Louisville Metro Council charging committee picks leadership, begins work next week
The five member committee will investigate ethics violations against Republican Anthony Piagentini before deciding whether to push for his removal from the Metro Council.
Metro Council Democrats Cindi Fowler and Andrew Owen will lead the committee that will determine if Piagentini should face removal from the city’s legislative body for violating ethics laws.
The Louisville Metro Ethics Commission ruled last month that Piagentini, who represents District 19, violated six ethics laws. Their findings came in the wake of KyCIR reporting that revealed Piagentini took a job with the nonprofit Louisville Healthcare CEO Council after helping the organization get a $40 million COVID-19 relief grant.
The commission fined Piagentini $3,000 and recommended he be kicked off the Metro Council.
The charging committee will review the ethics commission’s findings and conduct its own investigation before deciding if they will make a formal recommendation that Piagentini should be removed. If that happens, the council will hold a public trial. At least 18 members must vote for removal in order for Piagentini to lose his seat on the 26 member council.

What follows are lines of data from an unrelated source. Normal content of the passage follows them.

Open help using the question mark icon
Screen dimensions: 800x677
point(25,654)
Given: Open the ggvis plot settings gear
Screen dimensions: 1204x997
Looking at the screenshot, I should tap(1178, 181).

Currently, 16 Metro Council members are Democrats, one is an Independent and the rest are Republicans.
Fowler, who represents District 14, will chair the charging committee. She also chairs the council’s government oversight and accountability committee and led the charge to form the committee after the ethics commission’s findings last month.
“The public expects us to do the right thing,” Fowler said at a press conference last month. “There were recommendations handed down and I believe that those speak for themselves.”
Fowler invited Republican members to join the committee — but none did.
Owen, who represents District 9, will co-chair the charging committee.
The other committee members — all Democrats — are Paula McCraney from District 7, Pat Mulvihill from District 10, and Betsy Ruhe from District 21.
On Tuesday, the committee held its first meeting to iron out logistics. Kent Wicker will be their legal counsel.
Wicker played a key role in the ethics commission's public hearing in August. He was the attorney for Kevin Fields, a nonprofit leader who filed the formal ethics complaint against Piagentini in March. Fields is the president of the Louisville Center Community Centers, Inc. and had also applied for the same grant funding that ultimately went to the Healthcare CEO Council.
The committee will meet twice next week to begin their review of the commission’s findings. There’s no timeline for when the committee will make its decision.
“We have a lot of information to go over,” Fowler said. “We don’t want to rush it.”